Problem details
Rewrite every item below with "Image resolution" changed to "Screen size" wherever it occurs, leaving everything else unchanged.

Supplied records
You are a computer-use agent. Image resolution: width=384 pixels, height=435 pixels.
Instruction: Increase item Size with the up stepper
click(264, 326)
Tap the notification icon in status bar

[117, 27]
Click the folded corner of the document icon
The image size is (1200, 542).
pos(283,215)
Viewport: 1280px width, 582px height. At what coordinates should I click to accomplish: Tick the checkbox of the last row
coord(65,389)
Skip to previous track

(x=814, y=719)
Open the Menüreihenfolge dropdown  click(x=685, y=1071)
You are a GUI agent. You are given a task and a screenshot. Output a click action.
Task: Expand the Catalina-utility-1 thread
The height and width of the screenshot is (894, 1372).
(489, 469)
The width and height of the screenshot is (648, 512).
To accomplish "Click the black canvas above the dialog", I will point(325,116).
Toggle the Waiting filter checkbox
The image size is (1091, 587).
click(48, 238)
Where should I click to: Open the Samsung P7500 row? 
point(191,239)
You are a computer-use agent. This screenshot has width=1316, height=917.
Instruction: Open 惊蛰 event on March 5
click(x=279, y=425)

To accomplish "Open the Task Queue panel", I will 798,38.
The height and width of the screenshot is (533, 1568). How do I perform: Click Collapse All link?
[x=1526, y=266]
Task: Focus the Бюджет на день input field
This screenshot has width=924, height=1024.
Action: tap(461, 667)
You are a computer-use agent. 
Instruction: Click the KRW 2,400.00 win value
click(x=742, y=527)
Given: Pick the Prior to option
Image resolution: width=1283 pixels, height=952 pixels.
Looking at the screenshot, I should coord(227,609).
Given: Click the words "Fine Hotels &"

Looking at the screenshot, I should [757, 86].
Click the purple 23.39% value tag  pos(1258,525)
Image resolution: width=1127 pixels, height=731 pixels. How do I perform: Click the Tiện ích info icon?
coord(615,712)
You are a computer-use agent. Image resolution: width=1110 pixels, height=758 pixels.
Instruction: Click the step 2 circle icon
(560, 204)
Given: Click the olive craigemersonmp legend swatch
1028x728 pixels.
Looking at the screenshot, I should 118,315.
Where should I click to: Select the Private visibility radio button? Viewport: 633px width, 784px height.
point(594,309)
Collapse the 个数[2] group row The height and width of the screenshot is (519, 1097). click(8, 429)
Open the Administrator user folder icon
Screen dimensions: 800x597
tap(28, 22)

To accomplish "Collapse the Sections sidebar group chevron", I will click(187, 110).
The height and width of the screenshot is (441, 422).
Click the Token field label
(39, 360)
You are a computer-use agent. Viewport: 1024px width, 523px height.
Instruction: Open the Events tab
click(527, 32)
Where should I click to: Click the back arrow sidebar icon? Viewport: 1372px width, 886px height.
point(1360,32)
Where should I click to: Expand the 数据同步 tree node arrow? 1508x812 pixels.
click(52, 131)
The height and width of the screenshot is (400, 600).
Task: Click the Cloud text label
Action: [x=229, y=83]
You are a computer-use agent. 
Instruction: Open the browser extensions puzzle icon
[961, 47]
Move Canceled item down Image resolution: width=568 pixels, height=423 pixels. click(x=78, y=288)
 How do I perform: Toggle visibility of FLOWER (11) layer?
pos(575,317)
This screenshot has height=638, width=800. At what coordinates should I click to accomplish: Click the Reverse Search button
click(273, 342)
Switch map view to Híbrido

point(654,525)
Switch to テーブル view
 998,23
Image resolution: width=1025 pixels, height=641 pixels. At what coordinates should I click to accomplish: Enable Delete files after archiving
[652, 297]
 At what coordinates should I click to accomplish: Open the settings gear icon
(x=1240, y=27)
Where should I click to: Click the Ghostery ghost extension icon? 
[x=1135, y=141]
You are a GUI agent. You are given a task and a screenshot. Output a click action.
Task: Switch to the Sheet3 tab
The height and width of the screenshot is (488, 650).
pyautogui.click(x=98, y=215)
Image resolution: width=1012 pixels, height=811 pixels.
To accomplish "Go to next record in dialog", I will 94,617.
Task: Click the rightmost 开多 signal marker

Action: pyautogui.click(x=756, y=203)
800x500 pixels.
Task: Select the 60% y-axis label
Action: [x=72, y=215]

Response for this exercise
You are a computer-use agent. Screen size: width=384 pixels, height=435 pixels.
Instruction: Increase item Size with the up stepper
click(264, 326)
Tap the notification icon in status bar

[117, 27]
Click the folded corner of the document icon
The image size is (1200, 542).
pos(283,215)
Viewport: 1280px width, 582px height. At what coordinates should I click to accomplish: Tick the checkbox of the last row
coord(65,389)
Skip to previous track

(x=814, y=719)
Open the Menüreihenfolge dropdown  click(x=685, y=1071)
You are a GUI agent. You are given a task and a screenshot. Output a click action.
Task: Expand the Catalina-utility-1 thread
The height and width of the screenshot is (894, 1372).
(489, 469)
The width and height of the screenshot is (648, 512).
To accomplish "Click the black canvas above the dialog", I will point(325,116).
Toggle the Waiting filter checkbox
The image size is (1091, 587).
click(48, 238)
Where should I click to: Open the Samsung P7500 row? 
point(191,239)
You are a computer-use agent. This screenshot has width=1316, height=917.
Instruction: Open 惊蛰 event on March 5
click(x=279, y=425)

To accomplish "Open the Task Queue panel", I will 798,38.
The height and width of the screenshot is (533, 1568). How do I perform: Click Collapse All link?
[x=1526, y=266]
Task: Focus the Бюджет на день input field
This screenshot has width=924, height=1024.
Action: tap(461, 667)
You are a computer-use agent. 
Instruction: Click the KRW 2,400.00 win value
click(x=742, y=527)
Given: Pick the Prior to option
Screen size: width=1283 pixels, height=952 pixels.
Looking at the screenshot, I should coord(227,609).
Given: Click the words "Fine Hotels &"

Looking at the screenshot, I should [757, 86].
Click the purple 23.39% value tag  pos(1258,525)
Screen size: width=1127 pixels, height=731 pixels. How do I perform: Click the Tiện ích info icon?
coord(615,712)
You are a computer-use agent. Screen size: width=1110 pixels, height=758 pixels.
Instruction: Click the step 2 circle icon
(560, 204)
Given: Click the olive craigemersonmp legend swatch
1028x728 pixels.
Looking at the screenshot, I should 118,315.
Where should I click to: Select the Private visibility radio button? Viewport: 633px width, 784px height.
point(594,309)
Collapse the 个数[2] group row The height and width of the screenshot is (519, 1097). click(8, 429)
Open the Administrator user folder icon
Screen dimensions: 800x597
tap(28, 22)

To accomplish "Collapse the Sections sidebar group chevron", I will click(187, 110).
The height and width of the screenshot is (441, 422).
Click the Token field label
(39, 360)
You are a computer-use agent. Viewport: 1024px width, 523px height.
Instruction: Open the Events tab
click(527, 32)
Where should I click to: Click the back arrow sidebar icon? Viewport: 1372px width, 886px height.
point(1360,32)
Where should I click to: Expand the 数据同步 tree node arrow? 1508x812 pixels.
click(52, 131)
The height and width of the screenshot is (400, 600).
Task: Click the Cloud text label
Action: [x=229, y=83]
You are a computer-use agent. 
Instruction: Open the browser extensions puzzle icon
[961, 47]
Move Canceled item down Screen size: width=568 pixels, height=423 pixels. click(x=78, y=288)
 How do I perform: Toggle visibility of FLOWER (11) layer?
pos(575,317)
This screenshot has height=638, width=800. At what coordinates should I click to accomplish: Click the Reverse Search button
click(273, 342)
Switch map view to Híbrido

point(654,525)
Switch to テーブル view
 998,23
Screen size: width=1025 pixels, height=641 pixels. At what coordinates should I click to accomplish: Enable Delete files after archiving
[652, 297]
 At what coordinates should I click to accomplish: Open the settings gear icon
(x=1240, y=27)
Where should I click to: Click the Ghostery ghost extension icon? 
[x=1135, y=141]
You are a GUI agent. You are given a task and a screenshot. Output a click action.
Task: Switch to the Sheet3 tab
The height and width of the screenshot is (488, 650).
pyautogui.click(x=98, y=215)
Screen size: width=1012 pixels, height=811 pixels.
To accomplish "Go to next record in dialog", I will 94,617.
Task: Click the rightmost 开多 signal marker

Action: pyautogui.click(x=756, y=203)
800x500 pixels.
Task: Select the 60% y-axis label
Action: [x=72, y=215]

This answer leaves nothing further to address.